• **Problem**
Among the lines below, restate word for word only those from the line with "Email (222, 2327)" through the line with "Mindy Jones Blog (243, 1990)", with both end lines kept.

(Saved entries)

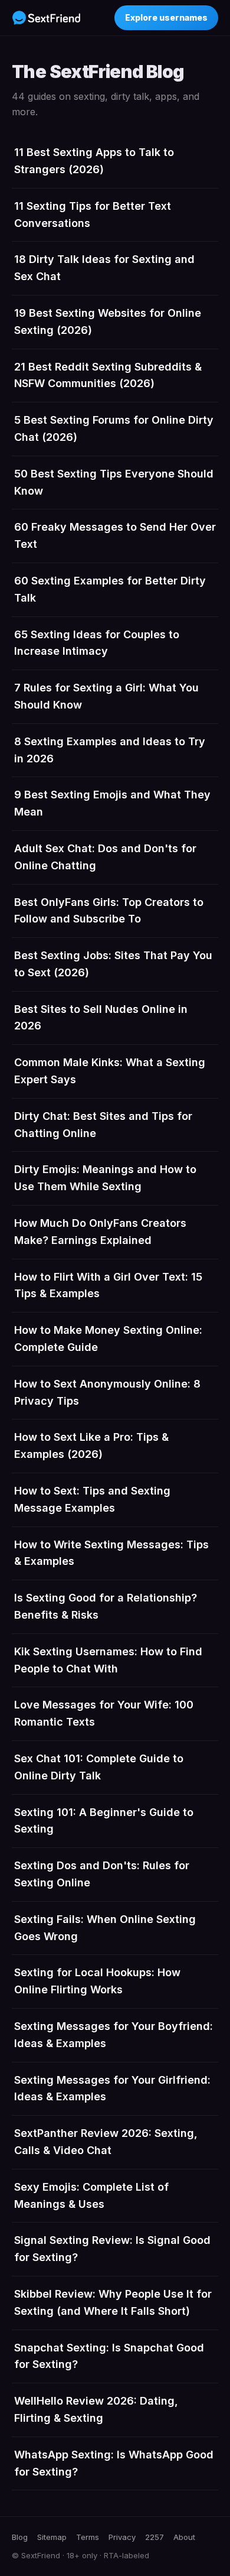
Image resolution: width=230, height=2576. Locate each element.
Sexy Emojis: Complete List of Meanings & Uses (91, 2195)
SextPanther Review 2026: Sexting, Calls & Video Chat (106, 2141)
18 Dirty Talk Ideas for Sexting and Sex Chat (104, 267)
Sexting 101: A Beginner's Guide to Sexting (103, 1821)
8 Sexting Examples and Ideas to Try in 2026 (109, 750)
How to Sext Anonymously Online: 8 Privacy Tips (107, 1392)
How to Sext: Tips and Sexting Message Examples (92, 1499)
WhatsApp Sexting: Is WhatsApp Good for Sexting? (113, 2463)
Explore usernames (166, 17)
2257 (154, 2537)
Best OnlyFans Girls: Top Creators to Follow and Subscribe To (108, 910)
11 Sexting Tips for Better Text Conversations (92, 214)
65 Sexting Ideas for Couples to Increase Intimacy (96, 643)
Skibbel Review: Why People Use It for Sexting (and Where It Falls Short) (113, 2302)
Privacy (122, 2537)
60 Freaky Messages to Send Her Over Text (115, 535)
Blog (20, 2537)
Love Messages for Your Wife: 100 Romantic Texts (103, 1713)
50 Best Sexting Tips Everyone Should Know (113, 482)
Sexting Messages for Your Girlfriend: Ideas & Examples (112, 2088)
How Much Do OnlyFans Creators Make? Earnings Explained (100, 1231)
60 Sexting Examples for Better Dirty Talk (110, 589)
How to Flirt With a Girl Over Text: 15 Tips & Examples (108, 1285)
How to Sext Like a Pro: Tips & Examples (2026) (91, 1445)
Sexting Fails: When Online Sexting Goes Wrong (105, 1927)
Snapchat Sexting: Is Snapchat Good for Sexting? (109, 2356)
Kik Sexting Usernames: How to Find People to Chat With (108, 1660)
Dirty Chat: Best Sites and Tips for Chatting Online (103, 1124)
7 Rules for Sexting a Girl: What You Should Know (106, 696)
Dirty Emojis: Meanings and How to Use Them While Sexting (105, 1178)
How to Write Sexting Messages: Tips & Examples (111, 1553)
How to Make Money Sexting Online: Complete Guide (108, 1338)
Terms (87, 2537)
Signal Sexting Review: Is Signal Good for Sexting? (112, 2248)
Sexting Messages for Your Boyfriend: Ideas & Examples (113, 2034)
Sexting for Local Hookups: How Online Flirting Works (97, 1981)
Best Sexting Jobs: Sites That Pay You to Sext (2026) (113, 964)
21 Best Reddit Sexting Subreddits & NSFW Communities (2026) (108, 375)
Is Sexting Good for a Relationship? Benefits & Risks (105, 1606)
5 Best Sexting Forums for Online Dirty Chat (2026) (113, 428)
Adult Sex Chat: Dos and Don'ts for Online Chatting (105, 857)
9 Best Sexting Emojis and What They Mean (112, 803)
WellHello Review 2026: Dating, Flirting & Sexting (96, 2409)
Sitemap (52, 2537)
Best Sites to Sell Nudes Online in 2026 (101, 1017)
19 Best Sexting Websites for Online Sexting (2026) (107, 321)
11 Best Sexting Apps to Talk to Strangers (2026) (94, 161)
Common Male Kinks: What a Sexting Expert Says (109, 1071)
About (184, 2537)
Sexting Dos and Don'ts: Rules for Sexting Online (101, 1874)
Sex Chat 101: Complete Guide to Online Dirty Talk (98, 1767)
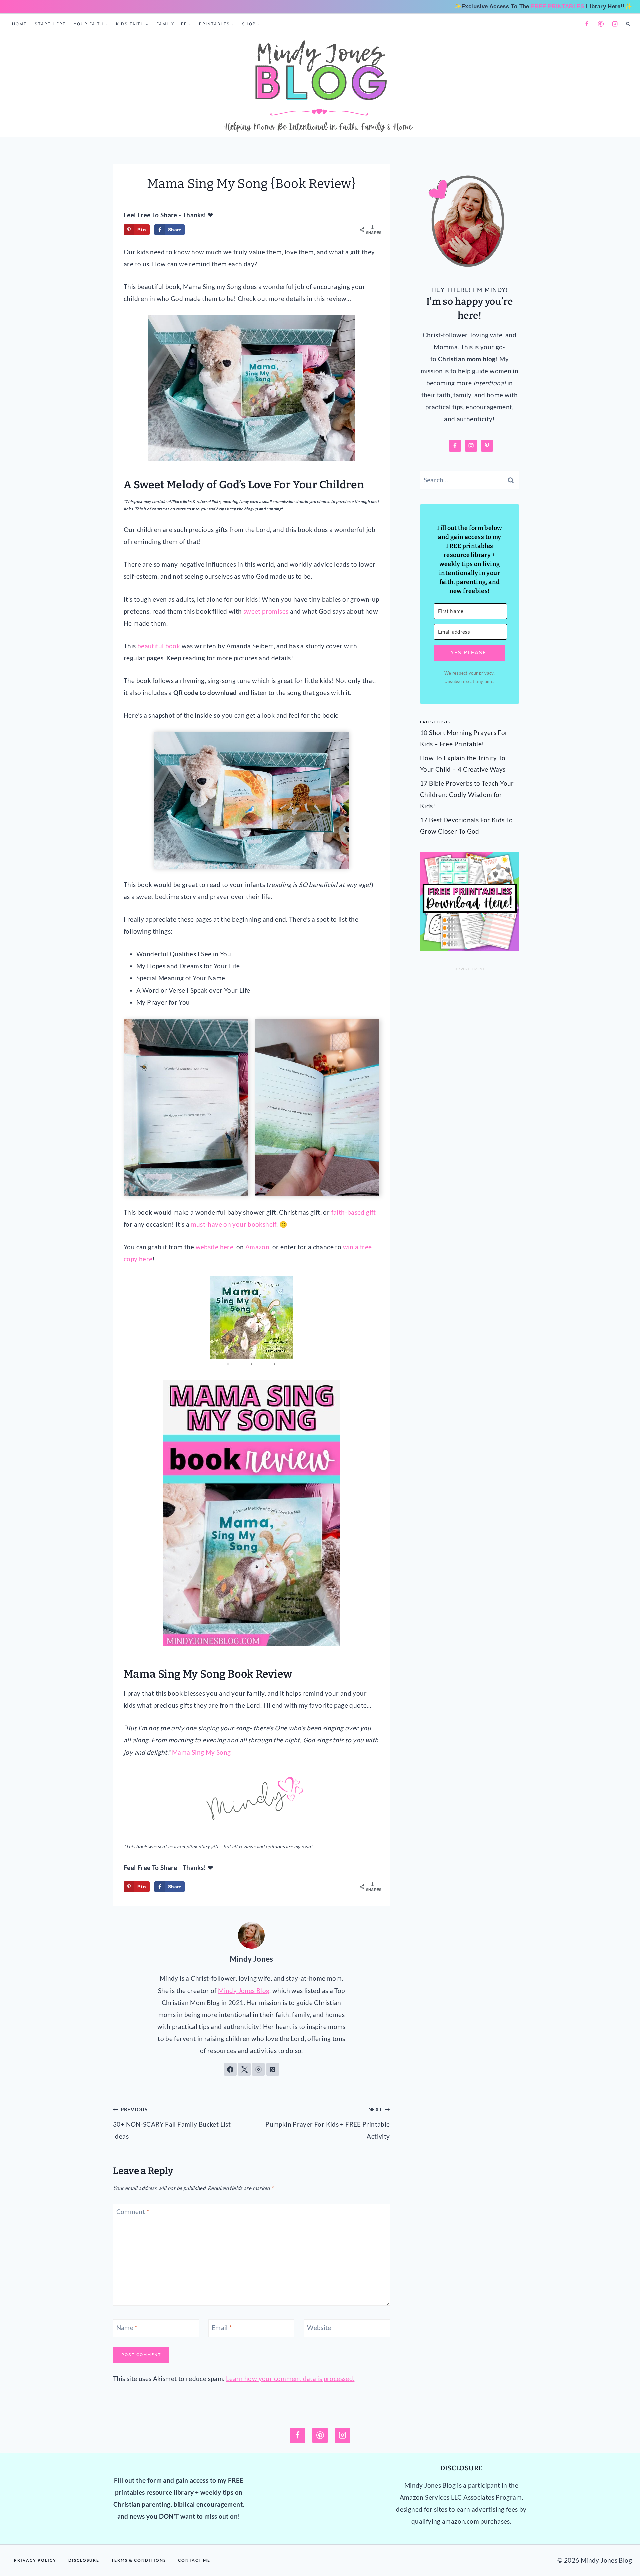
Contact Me (194, 2560)
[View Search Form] (628, 24)
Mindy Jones (251, 1958)
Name (127, 2327)
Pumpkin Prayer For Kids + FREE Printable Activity (327, 2123)
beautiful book (158, 646)
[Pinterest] (601, 24)
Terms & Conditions (138, 2560)
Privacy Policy (35, 2560)
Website (319, 2327)
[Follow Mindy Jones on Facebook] (230, 2069)
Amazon (257, 1247)
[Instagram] (615, 24)
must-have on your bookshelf (233, 1224)
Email (222, 2327)
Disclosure (83, 2560)
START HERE (50, 23)
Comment (132, 2211)
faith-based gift (353, 1212)
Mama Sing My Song (201, 1752)
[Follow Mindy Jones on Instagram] (258, 2069)
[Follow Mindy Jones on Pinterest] (272, 2069)
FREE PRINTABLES (557, 6)
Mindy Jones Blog (243, 1990)
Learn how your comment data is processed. (290, 2378)
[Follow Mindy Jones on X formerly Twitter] (244, 2069)
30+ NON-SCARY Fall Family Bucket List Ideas (172, 2123)
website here (215, 1247)
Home (19, 23)
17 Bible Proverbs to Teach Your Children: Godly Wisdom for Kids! (467, 794)
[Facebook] (586, 24)
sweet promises (265, 611)
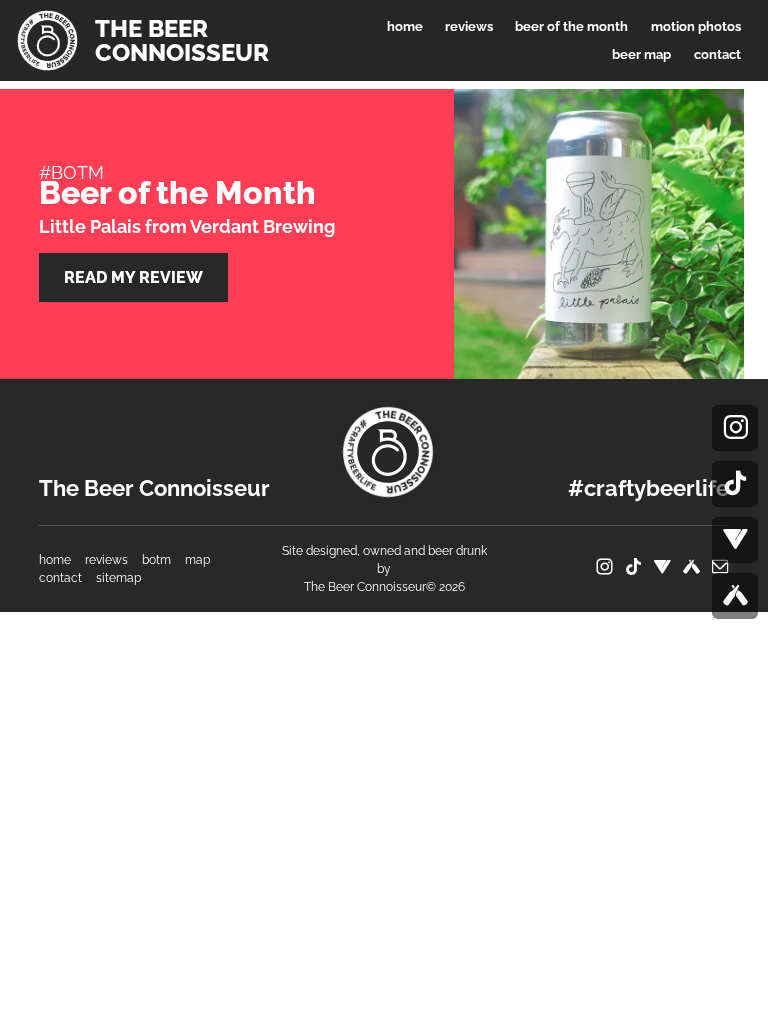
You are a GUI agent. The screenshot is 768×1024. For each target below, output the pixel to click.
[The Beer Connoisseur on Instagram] (735, 428)
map (197, 560)
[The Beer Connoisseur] (388, 452)
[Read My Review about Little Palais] (594, 234)
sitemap (118, 578)
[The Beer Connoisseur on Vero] (735, 540)
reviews (106, 560)
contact (60, 578)
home (55, 560)
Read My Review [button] (133, 277)
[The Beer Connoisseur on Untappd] (735, 596)
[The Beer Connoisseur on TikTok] (735, 484)
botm (156, 560)
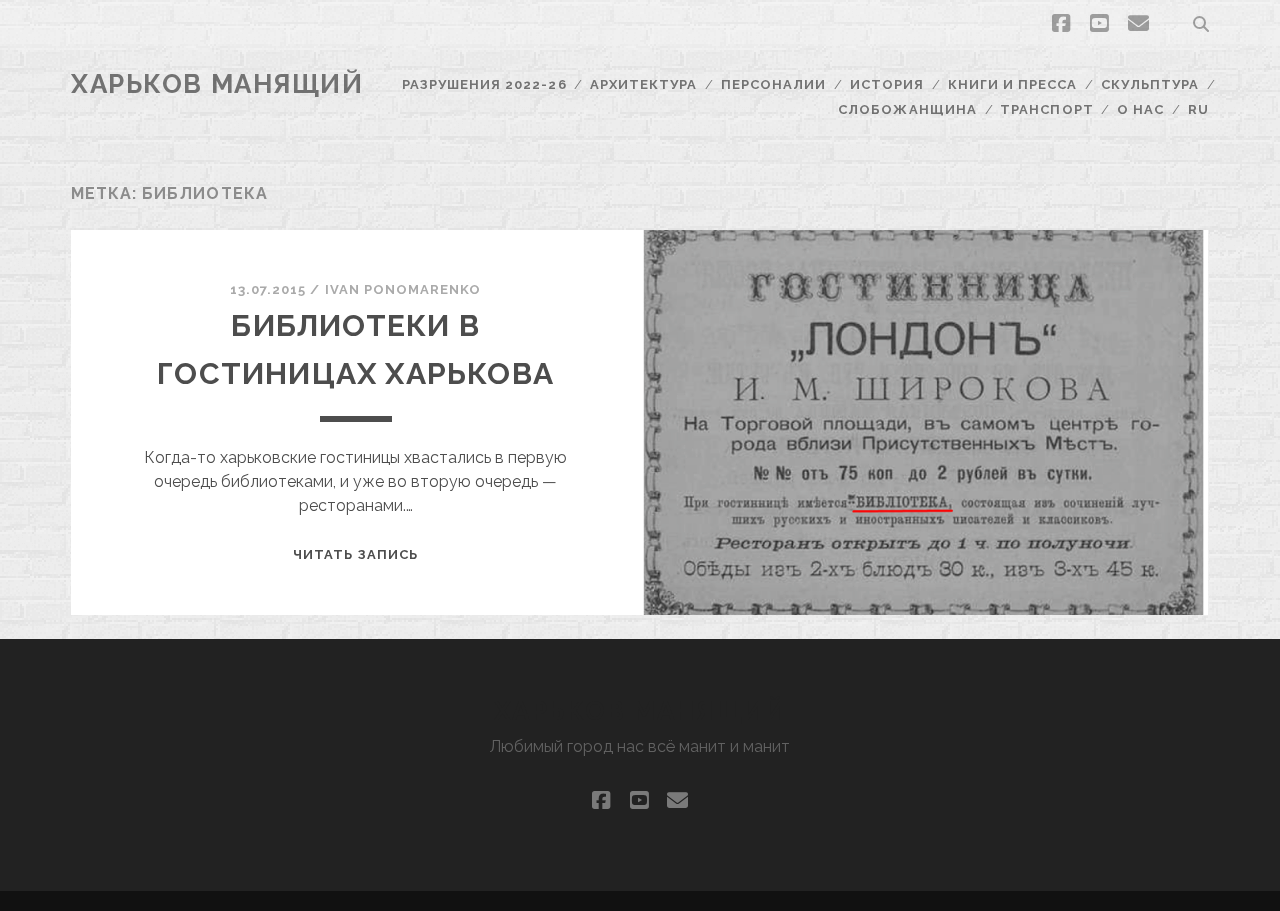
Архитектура (643, 84)
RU (1198, 109)
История (887, 84)
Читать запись (355, 554)
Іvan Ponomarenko (403, 289)
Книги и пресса (1013, 84)
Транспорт (1046, 109)
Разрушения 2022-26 (484, 84)
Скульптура (1150, 84)
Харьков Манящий (217, 84)
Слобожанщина (907, 109)
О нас (1140, 109)
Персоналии (773, 84)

• **Answer section**
Email (222, 2327)
Disclosure (83, 2560)
START HERE (50, 23)
Comment (132, 2211)
faith-based gift (353, 1212)
Mama Sing My Song (201, 1752)
[Follow Mindy Jones on Instagram] (258, 2069)
[Follow Mindy Jones on Pinterest] (272, 2069)
FREE PRINTABLES (557, 6)
Mindy Jones Blog (243, 1990)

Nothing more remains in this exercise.